In the overblown story department, the New York Times’ revelation that Donald Trump is illegally flying his jet on the campaign certainly qualifies.
It makes for a great headline that isn’t really supported by great drama.
Dozens of those flights were made after Jan. 31, when the registration expired. The plane flew as recently as Monday, when it was used to transport Team Trump between La Guardia Airport and Buffalo for a campaign event on the eve of the primary in New York. On Friday, it flew to Plattsburgh, N.Y., and to Hartford for rallies in those cities, according to radio transmissions broadcast by the plane that were archived on a flight data website and reviewed by The Times.
The F.A.A. warned Mr. Trump that the Cessna’s registration was set to expire, records show.
How could it be that a plane is no longer registered? Easy. Stop at any big or small airport, and there’s a fair chance you’ll find people who don’t know they have to renew their plane’s registration, because up until a few years ago, they didn’t have to.
Up until 2010, once an aircraft registration was assigned, it lasted forever without renewal. That year, the FAA announced it would cancel all registrations over a three-year period and owners would have to register them every three years.
The reason is the FAA has lost track of how many airplanes in the nation were actually still around. By requiring registration, the theory goes, the FAA will have a better idea of the size of the country’s aviation fleet, big and small.
The cost for registration? $5. That assumes you get the renewal notice from the FAA, which many pilots don’t because planes changed hands all the time and there was no mechanism — or at least incentive — for owners to keep the names and addresses of owners current.
Of course, the registration has nothing to do with the plane’s suitability to fly.
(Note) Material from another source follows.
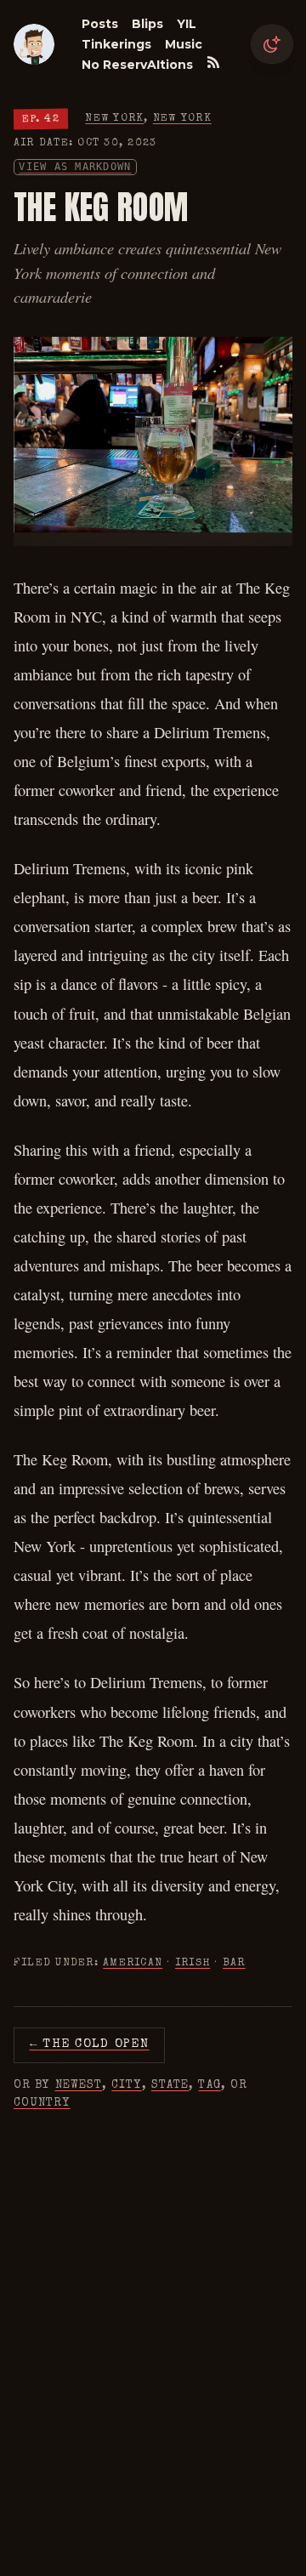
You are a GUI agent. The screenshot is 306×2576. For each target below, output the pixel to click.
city (126, 2085)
Registration has nothing to do with the mandated maintenance and inspection schedule.
What the lack of registration could provide, is a means for the anti-Trump crowd to make life slightly more aggravating. They can take his registration number and force him to spend the money to repaint the plane with a new one.
However, the FAA isn’t making that easy. By its own rules, the FAA will only hold a registration numbe for 30 days after expiration. So time should be up for N725DT (which consists of the address of Trump Tower and his initials), whose registration expired in January. But the FAA is not allowing anyone to claim it as their own, a task that would also require only $10.